**Work to be completed**
Only the lines from the one containing "Where should I click to: Select" through the one containing "The width and height of the screenshot is (640, 480)." should be printed, exactly as they appear below, with both ends included.

-=-=-

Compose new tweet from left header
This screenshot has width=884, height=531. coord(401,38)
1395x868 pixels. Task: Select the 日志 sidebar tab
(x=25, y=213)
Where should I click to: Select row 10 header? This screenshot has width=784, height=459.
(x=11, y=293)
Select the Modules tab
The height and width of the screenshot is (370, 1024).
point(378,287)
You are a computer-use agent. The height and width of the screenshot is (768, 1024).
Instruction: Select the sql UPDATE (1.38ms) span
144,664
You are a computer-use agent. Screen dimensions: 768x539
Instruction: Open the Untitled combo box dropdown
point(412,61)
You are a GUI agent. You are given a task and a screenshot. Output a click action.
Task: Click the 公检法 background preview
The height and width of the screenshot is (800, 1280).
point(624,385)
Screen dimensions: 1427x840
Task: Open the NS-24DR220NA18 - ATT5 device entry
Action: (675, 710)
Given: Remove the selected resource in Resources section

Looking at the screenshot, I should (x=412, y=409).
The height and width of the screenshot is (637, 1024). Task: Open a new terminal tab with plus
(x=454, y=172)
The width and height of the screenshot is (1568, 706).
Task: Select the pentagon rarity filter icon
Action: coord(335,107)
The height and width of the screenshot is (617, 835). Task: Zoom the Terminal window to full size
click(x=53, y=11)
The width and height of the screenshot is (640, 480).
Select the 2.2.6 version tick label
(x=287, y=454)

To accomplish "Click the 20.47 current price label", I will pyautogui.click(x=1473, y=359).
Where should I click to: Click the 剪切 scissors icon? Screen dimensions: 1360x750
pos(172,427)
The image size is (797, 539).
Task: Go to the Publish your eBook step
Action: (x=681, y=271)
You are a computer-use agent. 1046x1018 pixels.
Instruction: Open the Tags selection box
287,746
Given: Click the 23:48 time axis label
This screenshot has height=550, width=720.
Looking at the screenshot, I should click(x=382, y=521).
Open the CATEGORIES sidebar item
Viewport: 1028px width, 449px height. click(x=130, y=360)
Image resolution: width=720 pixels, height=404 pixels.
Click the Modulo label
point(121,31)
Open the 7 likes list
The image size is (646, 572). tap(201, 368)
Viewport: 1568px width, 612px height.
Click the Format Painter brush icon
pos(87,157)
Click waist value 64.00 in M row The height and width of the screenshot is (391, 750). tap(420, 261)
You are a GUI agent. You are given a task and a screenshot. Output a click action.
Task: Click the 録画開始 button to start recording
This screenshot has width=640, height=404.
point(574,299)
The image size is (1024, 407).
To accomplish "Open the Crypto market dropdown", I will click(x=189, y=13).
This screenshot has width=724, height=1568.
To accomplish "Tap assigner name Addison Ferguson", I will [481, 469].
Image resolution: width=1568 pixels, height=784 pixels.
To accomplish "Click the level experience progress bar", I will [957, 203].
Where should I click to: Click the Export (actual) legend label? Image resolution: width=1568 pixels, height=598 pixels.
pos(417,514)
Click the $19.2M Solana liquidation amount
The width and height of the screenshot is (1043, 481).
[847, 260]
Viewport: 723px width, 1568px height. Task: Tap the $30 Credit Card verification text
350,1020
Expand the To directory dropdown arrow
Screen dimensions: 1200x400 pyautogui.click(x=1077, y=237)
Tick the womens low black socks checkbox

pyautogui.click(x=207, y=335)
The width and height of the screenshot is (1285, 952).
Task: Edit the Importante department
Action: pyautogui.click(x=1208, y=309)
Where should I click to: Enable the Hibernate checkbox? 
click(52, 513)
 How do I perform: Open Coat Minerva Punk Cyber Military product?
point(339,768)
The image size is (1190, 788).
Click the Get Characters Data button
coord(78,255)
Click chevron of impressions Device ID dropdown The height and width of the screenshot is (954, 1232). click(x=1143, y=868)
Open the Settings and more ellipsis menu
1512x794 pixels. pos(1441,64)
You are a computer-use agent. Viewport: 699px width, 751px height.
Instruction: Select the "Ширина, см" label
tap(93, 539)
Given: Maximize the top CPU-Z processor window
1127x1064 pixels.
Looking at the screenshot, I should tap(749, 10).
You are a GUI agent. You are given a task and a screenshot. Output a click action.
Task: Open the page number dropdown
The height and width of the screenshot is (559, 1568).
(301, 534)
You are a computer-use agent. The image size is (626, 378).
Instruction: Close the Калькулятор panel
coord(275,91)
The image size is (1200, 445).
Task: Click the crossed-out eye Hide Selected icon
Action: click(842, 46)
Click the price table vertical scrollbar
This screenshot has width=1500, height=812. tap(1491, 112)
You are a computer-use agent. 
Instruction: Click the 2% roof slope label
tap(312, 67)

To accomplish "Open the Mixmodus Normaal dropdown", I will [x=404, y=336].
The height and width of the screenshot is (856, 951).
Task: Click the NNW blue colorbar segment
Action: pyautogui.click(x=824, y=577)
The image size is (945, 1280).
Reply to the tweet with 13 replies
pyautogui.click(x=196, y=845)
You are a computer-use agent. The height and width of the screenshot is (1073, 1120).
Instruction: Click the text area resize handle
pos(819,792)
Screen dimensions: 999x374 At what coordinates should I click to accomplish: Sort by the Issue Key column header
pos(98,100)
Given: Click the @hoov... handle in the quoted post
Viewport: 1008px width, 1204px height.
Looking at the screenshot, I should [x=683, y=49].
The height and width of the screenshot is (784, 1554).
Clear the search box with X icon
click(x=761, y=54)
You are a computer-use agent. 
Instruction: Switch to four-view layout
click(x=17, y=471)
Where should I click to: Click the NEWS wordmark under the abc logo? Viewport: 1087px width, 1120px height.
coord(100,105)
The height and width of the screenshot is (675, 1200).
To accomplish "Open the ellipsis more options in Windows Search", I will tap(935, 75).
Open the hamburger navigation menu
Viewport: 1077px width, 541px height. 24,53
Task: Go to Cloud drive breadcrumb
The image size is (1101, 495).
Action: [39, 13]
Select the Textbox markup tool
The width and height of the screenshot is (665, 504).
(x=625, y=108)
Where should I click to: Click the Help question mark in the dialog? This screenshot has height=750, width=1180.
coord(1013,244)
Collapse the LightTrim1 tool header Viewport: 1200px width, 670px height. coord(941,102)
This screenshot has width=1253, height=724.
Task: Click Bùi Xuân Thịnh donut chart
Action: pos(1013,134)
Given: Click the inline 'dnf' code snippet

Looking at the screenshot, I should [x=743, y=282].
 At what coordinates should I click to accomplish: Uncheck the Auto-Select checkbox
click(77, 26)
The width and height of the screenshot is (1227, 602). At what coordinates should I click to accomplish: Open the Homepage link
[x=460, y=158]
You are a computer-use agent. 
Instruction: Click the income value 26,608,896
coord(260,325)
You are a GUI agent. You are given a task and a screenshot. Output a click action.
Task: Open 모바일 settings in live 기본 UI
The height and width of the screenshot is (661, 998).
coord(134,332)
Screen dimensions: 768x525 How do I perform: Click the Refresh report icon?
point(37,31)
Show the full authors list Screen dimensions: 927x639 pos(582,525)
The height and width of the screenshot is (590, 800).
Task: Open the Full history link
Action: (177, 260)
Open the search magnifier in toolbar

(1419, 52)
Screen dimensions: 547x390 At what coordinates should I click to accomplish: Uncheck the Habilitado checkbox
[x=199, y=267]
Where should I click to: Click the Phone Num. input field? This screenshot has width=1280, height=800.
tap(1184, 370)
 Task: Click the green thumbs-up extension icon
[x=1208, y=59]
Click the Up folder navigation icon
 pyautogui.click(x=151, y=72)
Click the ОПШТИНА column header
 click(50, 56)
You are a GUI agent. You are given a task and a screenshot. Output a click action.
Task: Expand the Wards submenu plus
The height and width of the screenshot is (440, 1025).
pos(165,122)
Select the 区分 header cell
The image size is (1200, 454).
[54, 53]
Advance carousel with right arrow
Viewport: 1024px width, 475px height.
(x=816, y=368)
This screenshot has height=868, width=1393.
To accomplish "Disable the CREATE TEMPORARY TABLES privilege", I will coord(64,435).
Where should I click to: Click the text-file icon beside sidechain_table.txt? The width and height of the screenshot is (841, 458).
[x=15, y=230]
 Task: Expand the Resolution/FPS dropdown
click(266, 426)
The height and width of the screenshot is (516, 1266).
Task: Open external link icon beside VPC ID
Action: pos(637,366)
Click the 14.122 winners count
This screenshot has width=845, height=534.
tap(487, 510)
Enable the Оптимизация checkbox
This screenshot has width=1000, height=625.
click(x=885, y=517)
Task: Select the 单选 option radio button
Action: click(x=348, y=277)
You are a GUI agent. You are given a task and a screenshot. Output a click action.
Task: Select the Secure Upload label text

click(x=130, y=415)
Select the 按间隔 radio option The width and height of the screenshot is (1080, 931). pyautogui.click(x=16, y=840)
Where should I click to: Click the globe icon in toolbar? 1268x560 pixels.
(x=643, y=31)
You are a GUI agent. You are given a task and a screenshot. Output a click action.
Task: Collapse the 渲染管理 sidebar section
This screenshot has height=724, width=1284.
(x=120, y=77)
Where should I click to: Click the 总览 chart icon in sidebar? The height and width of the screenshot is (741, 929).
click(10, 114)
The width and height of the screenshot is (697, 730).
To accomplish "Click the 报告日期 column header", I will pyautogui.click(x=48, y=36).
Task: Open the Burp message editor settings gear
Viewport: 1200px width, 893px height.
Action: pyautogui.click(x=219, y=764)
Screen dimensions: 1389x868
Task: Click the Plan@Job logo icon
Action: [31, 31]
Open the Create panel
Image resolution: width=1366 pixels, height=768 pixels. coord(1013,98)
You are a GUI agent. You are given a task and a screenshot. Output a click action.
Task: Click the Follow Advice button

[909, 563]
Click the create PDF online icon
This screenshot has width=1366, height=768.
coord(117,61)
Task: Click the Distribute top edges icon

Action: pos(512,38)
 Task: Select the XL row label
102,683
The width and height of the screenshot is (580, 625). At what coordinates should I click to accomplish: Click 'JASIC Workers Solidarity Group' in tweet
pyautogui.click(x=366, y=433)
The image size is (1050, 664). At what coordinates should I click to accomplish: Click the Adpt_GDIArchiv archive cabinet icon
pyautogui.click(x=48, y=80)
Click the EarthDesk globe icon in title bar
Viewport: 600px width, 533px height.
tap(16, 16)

-=-=-

**Your solution**
Where should I click to: Select row 10 header? This screenshot has width=784, height=459.
(x=11, y=293)
Select the Modules tab
The height and width of the screenshot is (370, 1024).
point(378,287)
You are a computer-use agent. The height and width of the screenshot is (768, 1024).
Instruction: Select the sql UPDATE (1.38ms) span
144,664
You are a computer-use agent. Screen dimensions: 768x539
Instruction: Open the Untitled combo box dropdown
point(412,61)
You are a GUI agent. You are given a task and a screenshot. Output a click action.
Task: Click the 公检法 background preview
The height and width of the screenshot is (800, 1280).
point(624,385)
Screen dimensions: 1427x840
Task: Open the NS-24DR220NA18 - ATT5 device entry
Action: (675, 710)
Given: Remove the selected resource in Resources section

Looking at the screenshot, I should (x=412, y=409).
The height and width of the screenshot is (637, 1024). Task: Open a new terminal tab with plus
(x=454, y=172)
The width and height of the screenshot is (1568, 706).
Task: Select the pentagon rarity filter icon
Action: coord(335,107)
The height and width of the screenshot is (617, 835). Task: Zoom the Terminal window to full size
click(x=53, y=11)
The width and height of the screenshot is (640, 480).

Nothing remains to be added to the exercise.